Reference: HR-2009-1931-A, case no. 2009/213, civil appeal against judgment.

 

7 October 2009           

Inheritance law. Mutual will. Child of other relationship.

A childless couple had written a mutual will. The husband died first, and after the surviving wife’s death it was revealed that the husband had grandchildren who were offspring of a child by a different relationship and who were legal heirs. A majority of the Supreme Court held that section 75 subsection 2 last sentence of the Inheritance Act applied and that their legal right of inheritance was therefore not statute barred. Pursuant to the terms of the mutual will, a claim for inheritance could not be invoked until after the surviving spouse’s death. The right of inheritance had not lapsed on the grounds of passivity notwithstanding that the legal heirs had not been obliged to respect the mutual will. There was dissent (4-1) on the grounds for the decision.

Reference: HR-2009-1917-A, case no. 2009/277, civil appeal against judgment.

 

7 October 2009  

Tax law. Tax assessment. Profit on sale of shares.

The case concerns the validity of a decision of the Tax Assessment Board concerning the tax payable on profit from the sale of shares. There were several conditions precedent to the share sale agreement. The Supreme Court held that the shares had not been realised in the terms of section 10-31 of the Tax Act at the date of the agreement, but at a later date. It was feasible that the agreement could have been set aside as a result of the purchaser’s investigations, the due diligence and the competition authority’s scrutiny of the agreement. The sellers had therefore not ascertained and secured their profit at the date of the agreement and the exception in section 2-38 of the Tax Act, which was adopted after the share sale agreement was entered into, must apply.

Reference: HR-2009-1916-A, case no. 2009/276, civil appeal against judgment.

 

7 October 2009           

Driving ban. Period of ban. Penalty Points Regulation section 4, cf. section 6. Disqualification Regulation section 1-4.
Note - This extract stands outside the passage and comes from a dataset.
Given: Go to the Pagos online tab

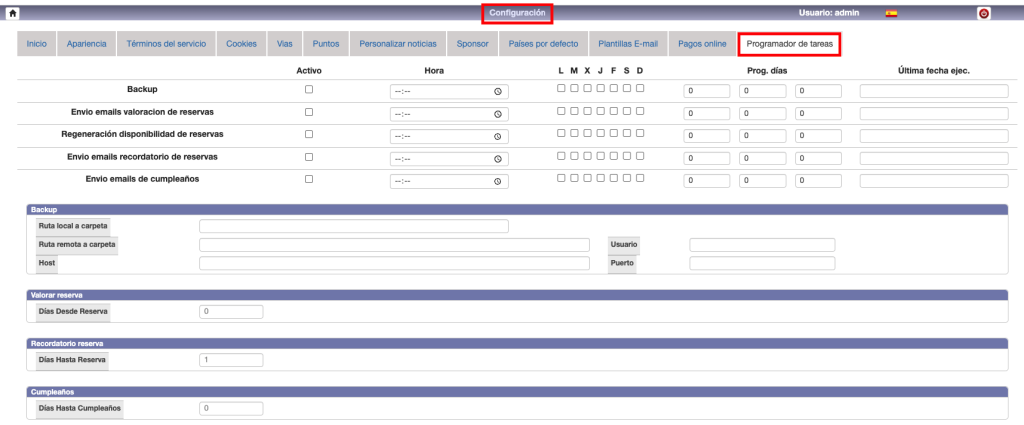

The case concerns a driving ban imposed pursuant to the Penalty Points Regulation section 4. The issue before the Supreme Court concerned the circumstances that could be invoked to reduce the period of the ban pursuant to section 6 subsection 2 of the Regulation, in particular whether section 1-4 of the Regulation was applicable. The Supreme Court held that the reference in the banning order to the wrong legal authority for the ban was a procedural error but that it could not be deemed to have affected the substance of the decision. However, it would have been an advantage if the order, in addition to referring to the proper legal authority, had expressly referred to the Penalty Points Regulation so that the defendant could immediately understand the background for the ban. The appeal was dismissed.

Reference: HR-2009-1915-A, case no. 2009/1163, criminal appeal against judgment.

 

7 October 2009           

Criminal law. Drug offence. Sentencing.

The case concerns sentencing following conviction for grievous drug offences of one of two defendants who together had cultivated cannabis plants on a grand scale, see the Penal Code section 162 subsections 1 and 2. The Supreme Court held that the defendant’s confession during the court proceedings and the information that he had given to the police did not justify a rebate in sentence that was any larger than the increase in sentence that must be made on account of the central role he had played in the offence. The sentence was fixed at three years imprisonment, the same as for the co-defendant, see the case reported in Rt-2009-518.

Reference: HR-2009-1914-A, case no. 2009/1166, criminal appeal against judgment.

 

6 October 2009           

Criminal procedure. Compensation for non-economic loss for time spent in custody on remand.

The case concerns compensation for non-economic loss for time spent on remand in custody for an accused who was acquitted, see the Criminal Procedure Act section 447, cf. section 446 subsection 1 (a). The accused had refused to give a statement to the police, first and foremost because he was afraid of implicating his uncle. The Supreme Court held that the accused was entitled to full compensation, see the Regulation on Standardized Compensation for Non-economic Loss for Unwarranted Prosecution section 2, and the parties agreed that he was also entitled to a 25 % supplement pursuant to section 3 of the Regulation.

Reference: HR-2009-1907-A, case no. 2009/307, civil appeal against judgment.

 

18 September 2009   

Drug felony. Amphetamine. False accusation. Penal Code section 162 subsections 1 and 2 and section 168. Implementation of Sentences Act section 45.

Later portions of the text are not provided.